Aurelie Jean, docteur en sciences, entrepreneuse. Bruno DELESSARD/Challenges-REA

Confinée à Paris, Aurélie Jean décroche son téléphone entre deux réunions avec ses équipes. Docteure en sciences et spécialiste des algorithmes, passée entre autres par Sorbonne Université, l’Ecole normale supérieure de Cachan, l’Ecole des mines de Paris et le Massachusetts Institute of Technology (MIT), Aurélie Jean, 37 ans, est aussi ancienne développeuse informatique au sein du groupe financier Bloomberg, à New York, mentor à la NASA et entrepreneuse.

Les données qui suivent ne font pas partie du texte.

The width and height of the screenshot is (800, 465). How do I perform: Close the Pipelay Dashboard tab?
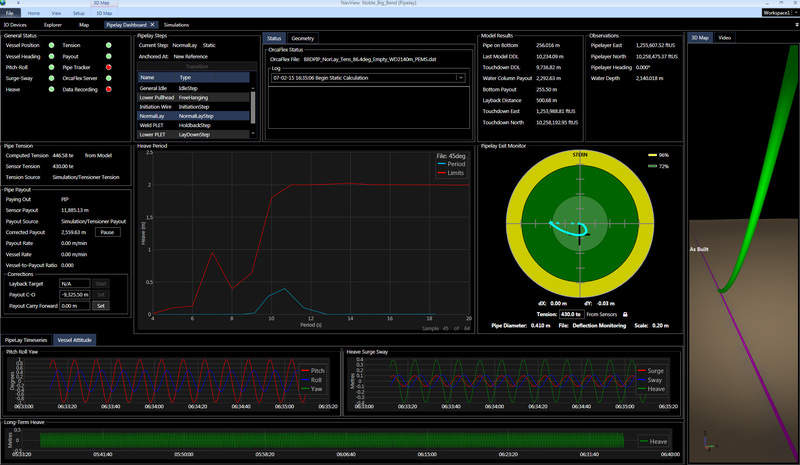(x=153, y=23)
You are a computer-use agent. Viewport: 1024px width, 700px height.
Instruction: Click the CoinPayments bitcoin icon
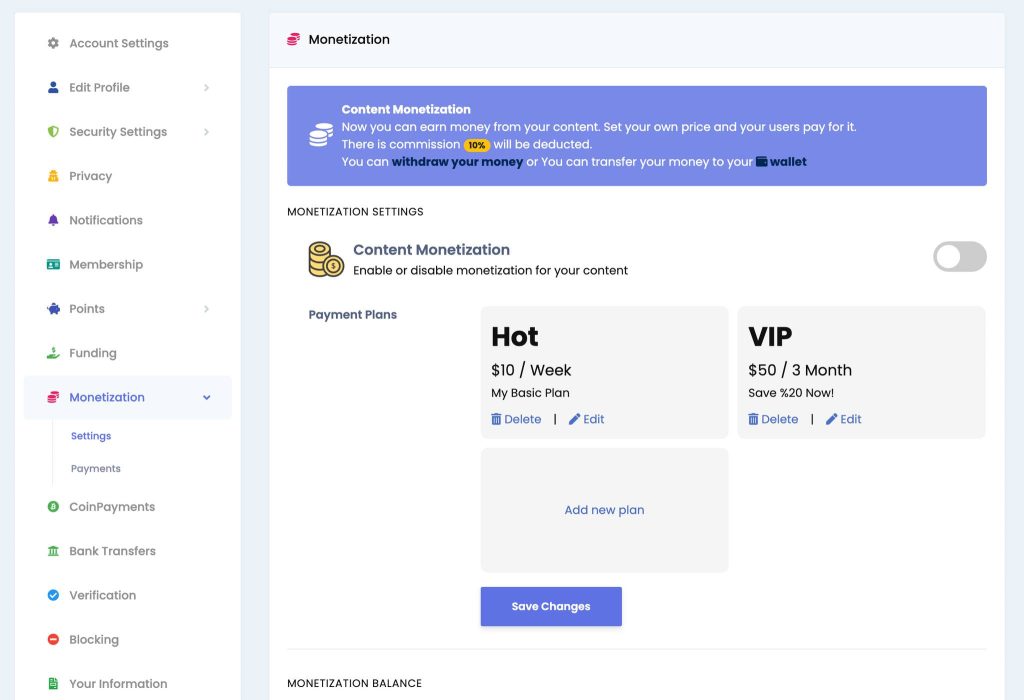(53, 507)
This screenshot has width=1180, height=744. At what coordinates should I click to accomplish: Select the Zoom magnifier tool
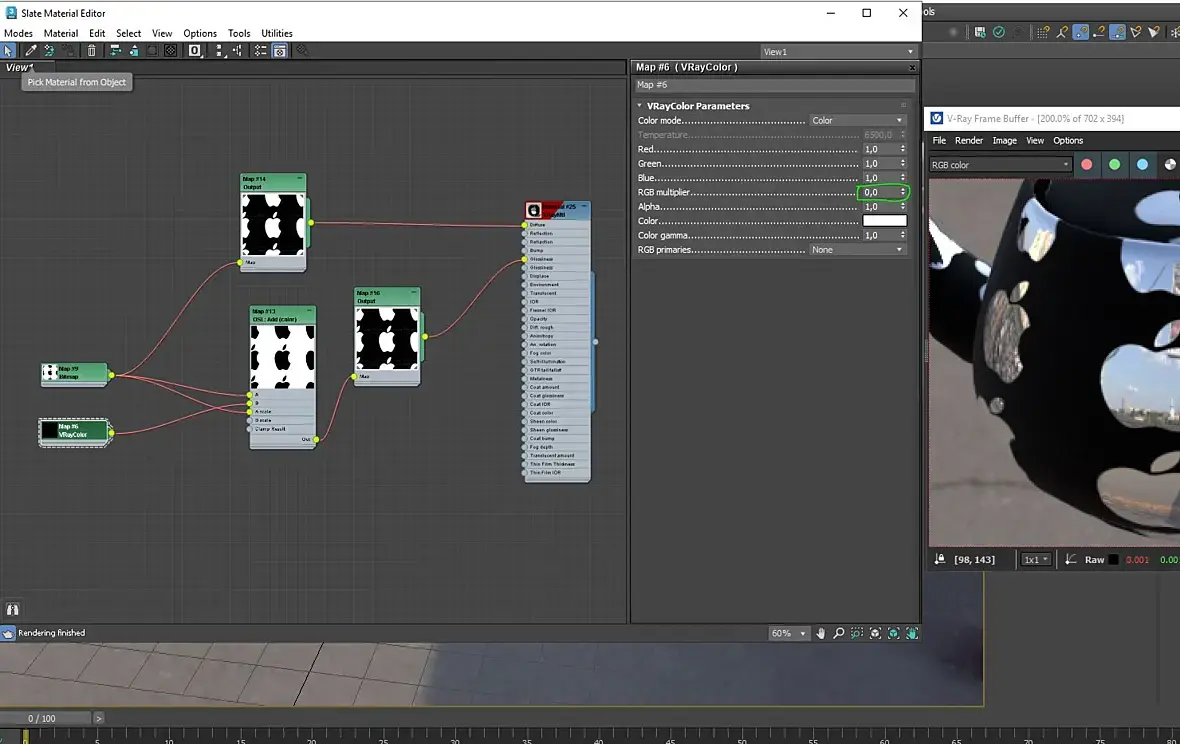(839, 633)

Spécialisée dans la modélisation numérique, elle a été classée par le magazine Forbes parmi « les 40 Françaises qui comptent en 2019 ». Son débit rapide, confiant, sa voix chaleureuse : Aurélie Jean semble n’avoir peur de rien, sauf de ses biais cognitifs et algorithmiques qu’elle décrit dans son dernier livre, De l’autre côté de la Machine (L’Observatoire, 149 pages, 18 euros). Celle qui vit habituellement entre Los Angeles et Paris revient sur ses choix d’orientation, ses études, et sur le fait d’être une femme dans un secteur très masculin.

Votre milieu social a-t-il eu un rôle dans l’éveil de votre curiosité scientifique ?

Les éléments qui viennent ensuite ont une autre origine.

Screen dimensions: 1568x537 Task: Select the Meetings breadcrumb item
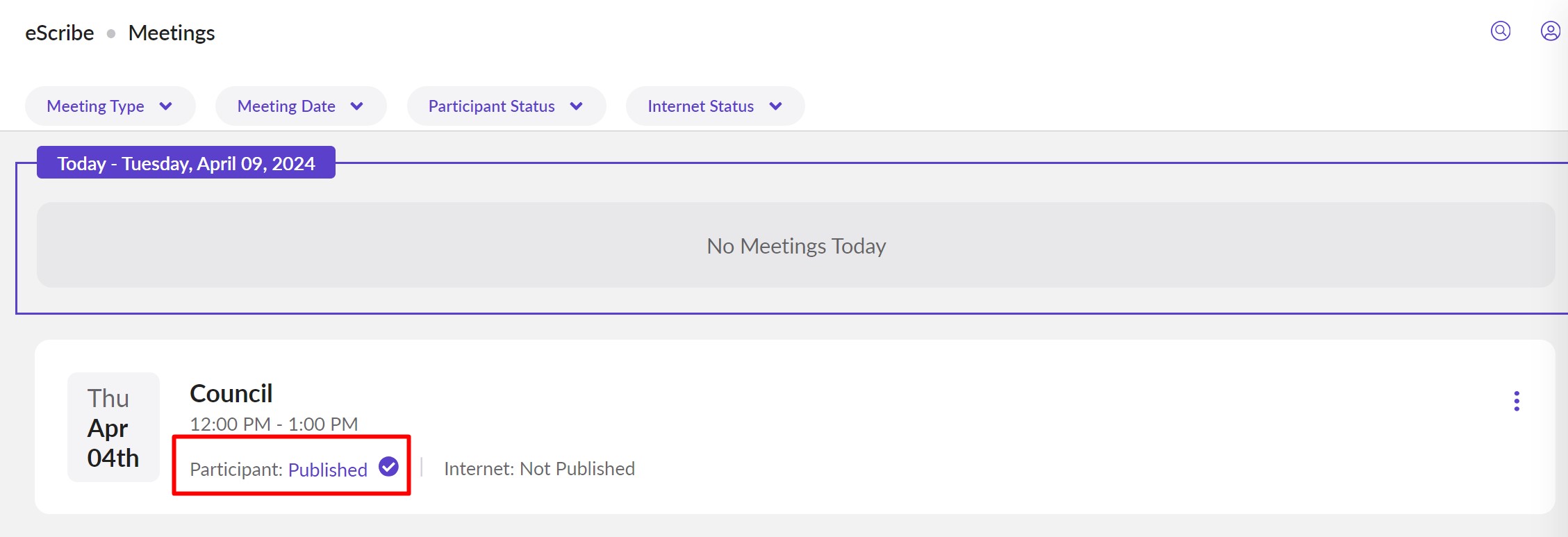coord(172,33)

J’ai été élevée par mes grands-parents, et j’ai reçu une belle éducation libérale, associée à des valeurs traditionnelles. Mon grand-père était cadre administratif au Commissariat à l’énergie atomique et ma grand-mère était femme de ménage. J’ai grandi à Clamart (Hauts-de-Seine), dans un milieu de classe sociale moyenne, dans une cité HLM.

Mes grands-parents ont joué un rôle fondamental pour la personne que je suis devenue. Dès la petite enfance, ils ont développé chez moi une grande curiosité. Ils m’encourageaient à me questionner sur le monde qui nous entoure : pourquoi le ciel est bleu ? Quels sont les mécanismes des marées ? Pourquoi l’eau bout ? D’une certaine façon, ils m’ont initiée à la méthode scientifique, qui s’articule autour de l’observation, de l’expérimentation, du raisonnement logique et de l’usage de la théorie pour adresser une question.

Quelle élève étiez-vous ?

J’ai toujours été une bonne élève. Je travaillais bien car je savais que c’était la bonne chose à faire. Il fallait faire plaisir à mes professeurs et à mes grands-parents. Je m’ennuyais un peu, mais je savais que c’était important. J’ai sûrement développé le syndrome de la bonne élève au cours de ces années d’école où je faisais tout pour « bien faire ». Mais l’école a eu un rôle déterminant dans ma vie, car elle m’a permis de grandir, de m’émanciper socialement et économiquement.